The number of distinct solutions of the equation, $$\log_{\frac{1}{2}}|\sin x| = 2 - \log_{\frac{1}{2}}|\cos x|$$ in the interval $$[0, 2\pi]$$, is ___________.

We start with the given transcendental equation

$$\log_{\frac12}\!\bigl|\sin x\bigr| \;=\; 2 \;-\; \log_{\frac12}\!\bigl|\cos x\bigr|$$

in the interval $$[0,\,2\pi]$$. Here the base of every logarithm is $$\dfrac12,$$ which lies between 0 and 1, so all logarithms are well-defined only when their arguments are positive; that already guarantees $$\sin x\neq0$$ and $$\cos x\neq0$$ for each admissible solution.

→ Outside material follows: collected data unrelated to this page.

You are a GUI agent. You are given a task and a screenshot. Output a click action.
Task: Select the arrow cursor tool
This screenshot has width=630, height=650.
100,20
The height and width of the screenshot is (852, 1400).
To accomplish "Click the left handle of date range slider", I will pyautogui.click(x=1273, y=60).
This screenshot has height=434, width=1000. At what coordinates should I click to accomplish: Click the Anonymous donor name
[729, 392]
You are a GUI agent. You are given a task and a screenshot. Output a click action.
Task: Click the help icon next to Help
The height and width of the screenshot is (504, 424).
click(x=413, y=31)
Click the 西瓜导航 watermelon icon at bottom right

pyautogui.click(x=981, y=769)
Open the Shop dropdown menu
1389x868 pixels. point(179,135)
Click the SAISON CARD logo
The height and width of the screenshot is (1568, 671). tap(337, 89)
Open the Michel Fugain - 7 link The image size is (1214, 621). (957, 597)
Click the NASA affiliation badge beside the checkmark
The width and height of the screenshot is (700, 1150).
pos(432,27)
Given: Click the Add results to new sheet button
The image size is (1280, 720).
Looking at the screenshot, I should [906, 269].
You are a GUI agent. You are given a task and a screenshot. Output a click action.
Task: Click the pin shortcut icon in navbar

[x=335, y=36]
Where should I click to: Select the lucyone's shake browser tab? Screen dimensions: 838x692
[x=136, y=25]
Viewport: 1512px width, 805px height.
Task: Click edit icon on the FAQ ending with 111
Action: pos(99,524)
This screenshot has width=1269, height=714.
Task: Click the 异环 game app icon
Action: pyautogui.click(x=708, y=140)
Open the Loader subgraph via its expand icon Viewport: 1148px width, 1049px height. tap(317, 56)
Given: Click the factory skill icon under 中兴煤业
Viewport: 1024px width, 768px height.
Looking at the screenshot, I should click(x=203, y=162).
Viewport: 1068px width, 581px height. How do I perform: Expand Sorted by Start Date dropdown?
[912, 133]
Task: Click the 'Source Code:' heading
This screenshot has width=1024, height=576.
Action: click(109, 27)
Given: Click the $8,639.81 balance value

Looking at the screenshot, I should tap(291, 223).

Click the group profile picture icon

First we transpose the term $$-\log_{\frac12}\!\bigl|\cos x\bigr|$$ to the left side:

$$\log_{\frac12}\!\bigl|\sin x\bigr| \;+\; \log_{\frac12}\!\bigl|\cos x\bigr| \;=\; 2.$$

Now we invoke the well-known product rule for logarithms, stated as

$$\log_b m + \log_b n \;=\; \log_b(mn)\quad\text{for the same base }b.$$

Applying this rule with $$b=\dfrac12,\;m=|\sin x|,\;n=|\cos x|,$$ we obtain

$$\log_{\frac12}\!\bigl(|\sin x|\,|\cos x|\bigr) \;=\; 2.$$

Next we convert this logarithmic statement to its equivalent exponential form. For any base $$b\;(0<b\neq1)$$ we have the definition

$$\log_b A = C \;\Longleftrightarrow\; A = b^{\,C}.$$

Hence

$$|\sin x|\,|\cos x| \;=\; \Bigl(\tfrac12\Bigr)^{2} \;=\; \tfrac14.$$

Because the left-hand side contains the product of absolute values, we rewrite it through the double‐angle identity. We recall the formula

$$\sin 2x \;=\; 2\sin x\cos x,$$

and from it we find

$$|\sin x|\,|\cos x| \;=\; \tfrac12\,|2\sin x\cos x| \;=\; \tfrac12\,|\sin 2x|.$$

Substituting this expression into the equation $$|\sin x|\,|\cos x|=\tfrac14$$ gives

$$\tfrac12\,|\sin 2x| \;=\; \tfrac14,$$

and multiplying both sides by 2 yields the simpler condition

$$|\sin 2x| \;=\; \tfrac12.$$

Thus our task reduces to solving

$$\bigl|\sin 2x\bigr| = \frac12$$

for $$x$$ in the original domain $$[0,\,2\pi].$$ Set $$\theta = 2x;$$ then $$\theta$$ runs through the interval $$[0,\,4\pi]$$ while $$x$$ runs through $$[0,\,2\pi].$$ Therefore we must find all $$\theta\in[0,\,4\pi]$$ such that

$$|\sin\theta| = \frac12.$$

We know that $$\sin\theta = \pm\dfrac12$$ at the angles

$$\theta = \frac{\pi}{6},\;\frac{5\pi}{6},\;\frac{7\pi}{6},\;\frac{11\pi}{6}$$

within the first full cycle $$[0,\,2\pi].$$ Since the sine function has period $$2\pi,$$ the same four angles recur once more when we add $$2\pi,$$ giving in the second cycle

$$\theta = \frac{\pi}{6}+2\pi,\;\frac{5\pi}{6}+2\pi,\;\frac{7\pi}{6}+2\pi,\;\frac{11\pi}{6}+2\pi.$$

Altogether, in the whole interval $$[0,\,4\pi]$$ we therefore obtain eight distinct solutions for $$\theta.$$ Explicitly, they are

$$\theta = \frac{\pi}{6},\;\frac{5\pi}{6},\;\frac{7\pi}{6},\;\frac{11\pi}{6},\; \frac{13\pi}{6},\;\frac{17\pi}{6},\;\frac{19\pi}{6},\;\frac{23\pi}{6}.$$

Since $$\theta = 2x,$$ each such $$\theta$$ corresponds to a unique $$x=\dfrac{\theta}{2}$$ lying in $$[0,\,2\pi].$$ None of these $$x$$-values makes $$\sin x$$ or $$\cos x$$ equal to zero, so all are admissible for the original logarithmic equation. Consequently there are exactly eight distinct $$x$$ satisfying the given equation in the stated interval.

So, the answer is $$8$$.